Sensu plugins for DCOS
The following example checks that the count of running processes is between 150 and 300
check-dcos-metrics.rb -u 'http://127.0.0.1:61001/system/v1/metrics/v0/node' -m 'process.count' -w 150 -c 100 -W 300 -C 350
In some cases the metric name is not unique but you can filter metrics by tags using the --filter
option followed by TAG_NAME:TAG_VALUE
You can also check deltas, if you pass the -d
option the plugin will keep the previous value in a daybreak db and compare the new value against it.

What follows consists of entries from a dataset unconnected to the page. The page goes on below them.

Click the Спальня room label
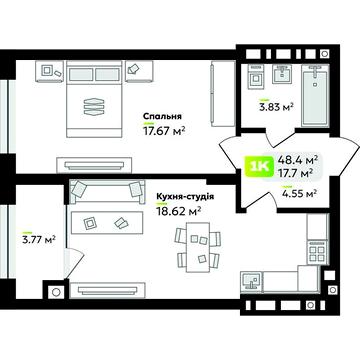click(162, 116)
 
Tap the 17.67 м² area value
click(164, 131)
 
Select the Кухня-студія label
click(185, 197)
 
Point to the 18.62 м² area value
click(178, 211)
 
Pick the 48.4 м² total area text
click(297, 160)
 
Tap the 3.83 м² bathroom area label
click(276, 107)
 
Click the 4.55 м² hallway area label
click(298, 193)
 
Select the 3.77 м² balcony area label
click(39, 239)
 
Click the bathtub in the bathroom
click(314, 95)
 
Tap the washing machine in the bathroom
click(256, 77)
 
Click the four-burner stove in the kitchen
click(317, 252)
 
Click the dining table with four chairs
click(198, 247)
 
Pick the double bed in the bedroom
click(94, 99)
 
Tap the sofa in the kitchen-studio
click(107, 194)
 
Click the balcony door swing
click(73, 263)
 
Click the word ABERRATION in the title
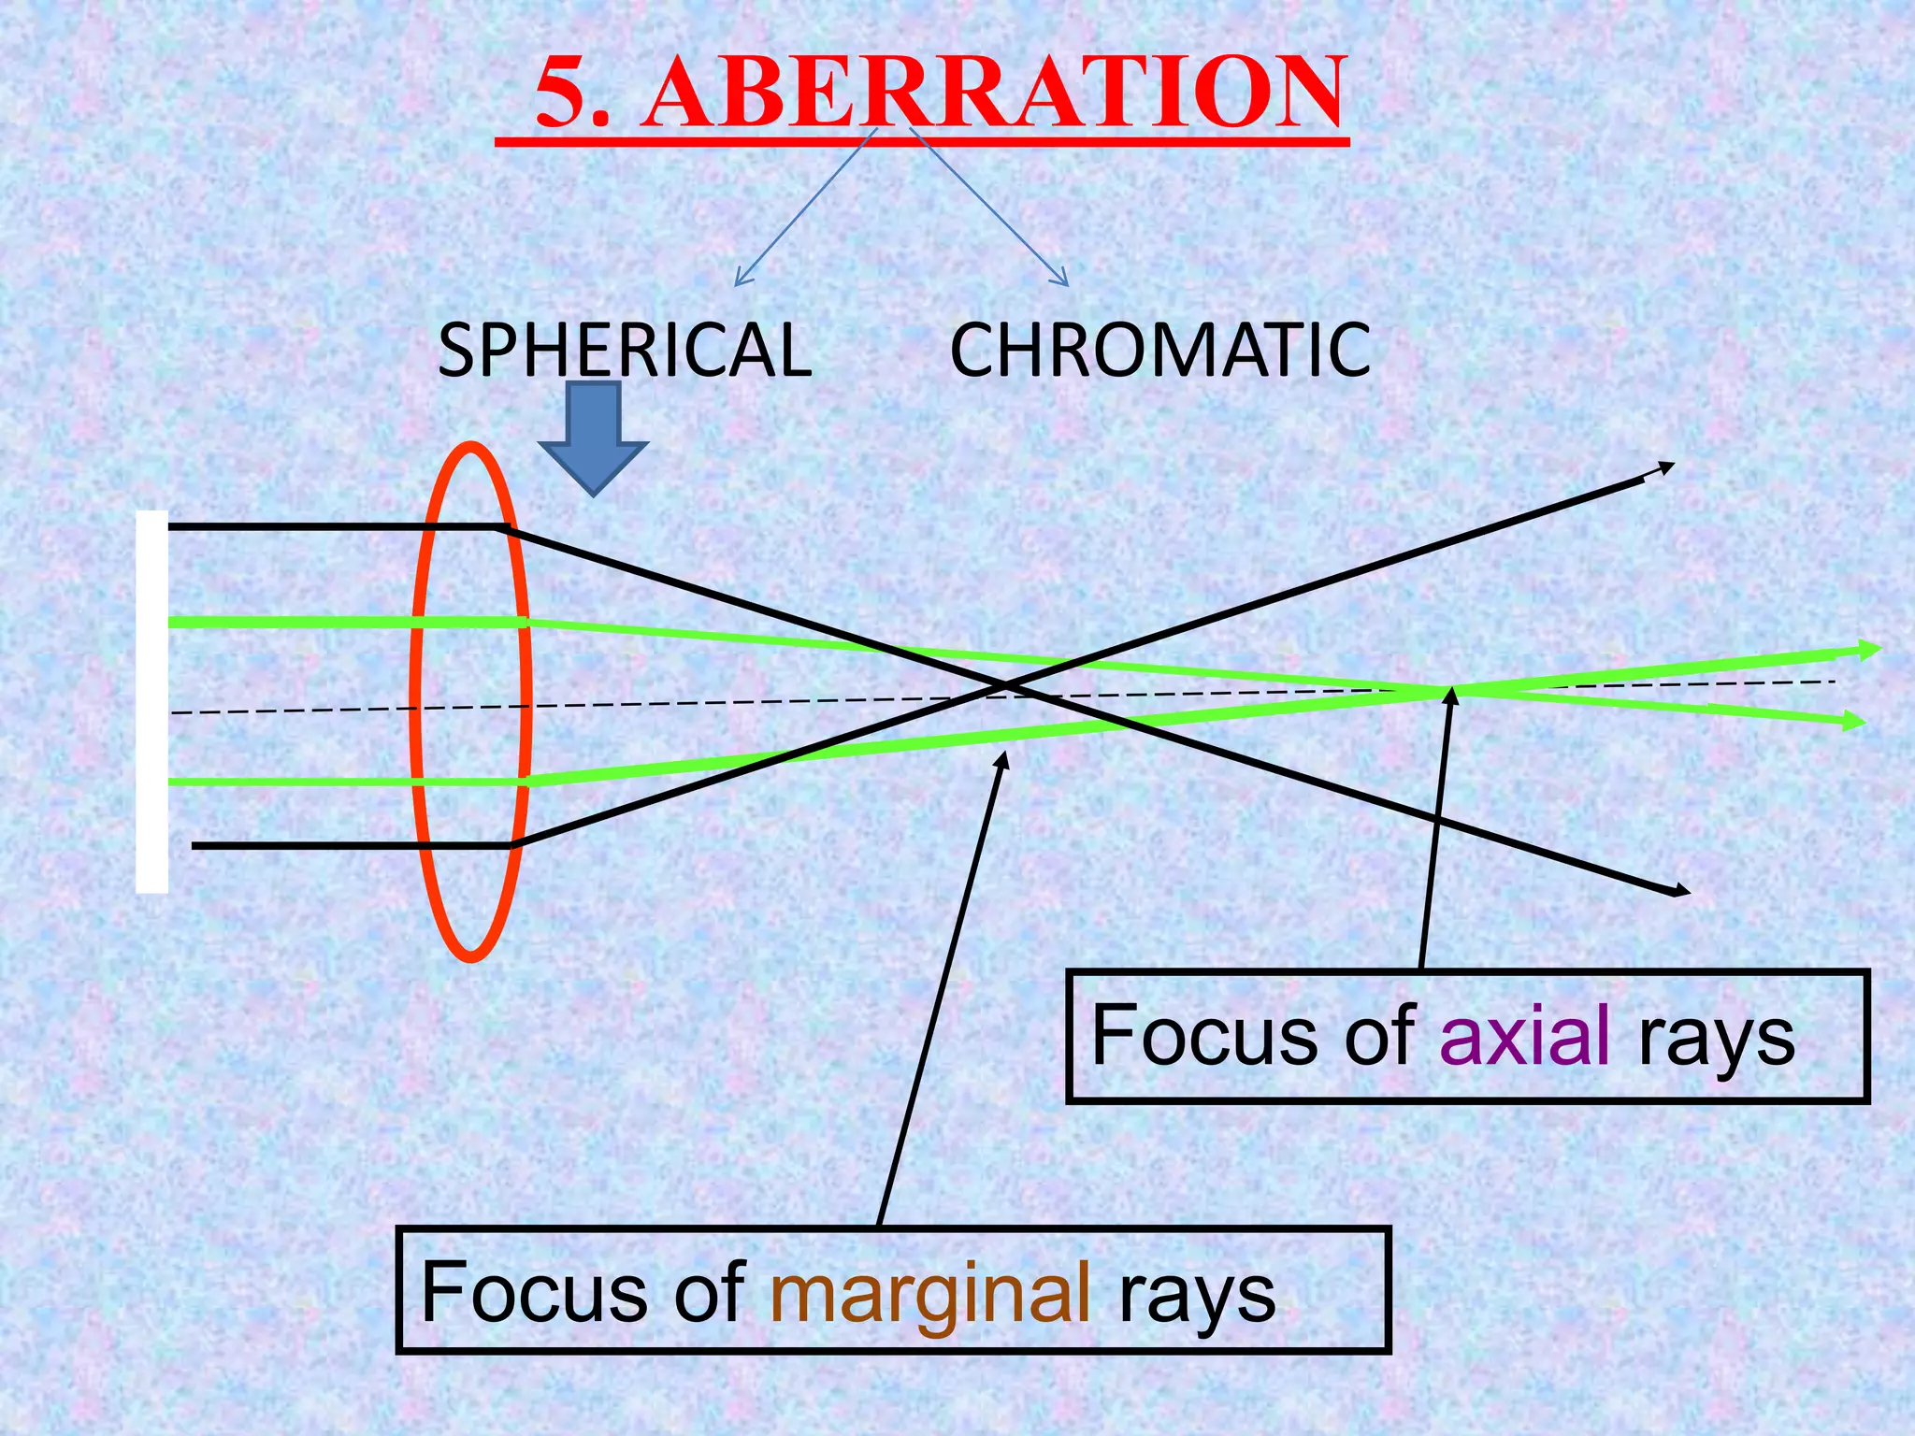coord(996,93)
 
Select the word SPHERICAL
coord(625,350)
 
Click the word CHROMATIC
coord(1160,350)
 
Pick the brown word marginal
coord(931,1292)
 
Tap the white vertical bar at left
coord(152,701)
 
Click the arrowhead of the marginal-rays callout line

check-dcos-metrics.rb -m 'network.in.errors' -d -f interface:docker0 -C 2 -W 1
Run check-dcos-me.rb -h
for all the options.
This is an example how to use this plugin to ship metrics to InfluxDB using the sensu-extensions-influxdb extension:
{
"checks": {
"dcos-host-metrics": {
"type": "metric",
"command": "/opt/sensu/embedded/bin/metrics-dcos-host.rb",
"influxdb": {
"templates": {
"dcos\\..*\\.filesystem\\.": "source.type.measurement.field2.nil.nil.path*",
"dcos\\..*\\.network\\.": "source.type.measurement.field2.nil.nil.interface*",
"dcos\\.": "source.type.measurement.field*"
},
"tags": {
"group": "node"
}
}
}
}
metrics-dcos-containers.rb can be used in the same way to ship container metrics (from frameworks not apps) specify a comma seperated list of the dimensions you require in the oupput to the —dimensions flag. example metrics-dcos-containers.rb —dimensions ‘framework_name,excutor_id’
The check-dcos-ping.rb
will return OK
if the host reports itself as heathy or CRITICAL
otherwize
check-dcos-ping.rb -h 'http://127.0.0.1:61001/system/v1/metrics/v0/ping'
The check-dcos-jobs-health.rb
will return OK
if the job is successfully executed for the last 15 minutes or CRITICAL
if the tasks return FAILED or KILLED or the job is stuck take longer than (15 minutes - threshold )
check-dcos-jobs-health.rb -u 'http://leader.mesos:5050/tasks' -p jobname -w 1000 -t 200
bundle install
bundle exec rake
bundle exec rake build
You’ll find the gem in the /pkg/
folder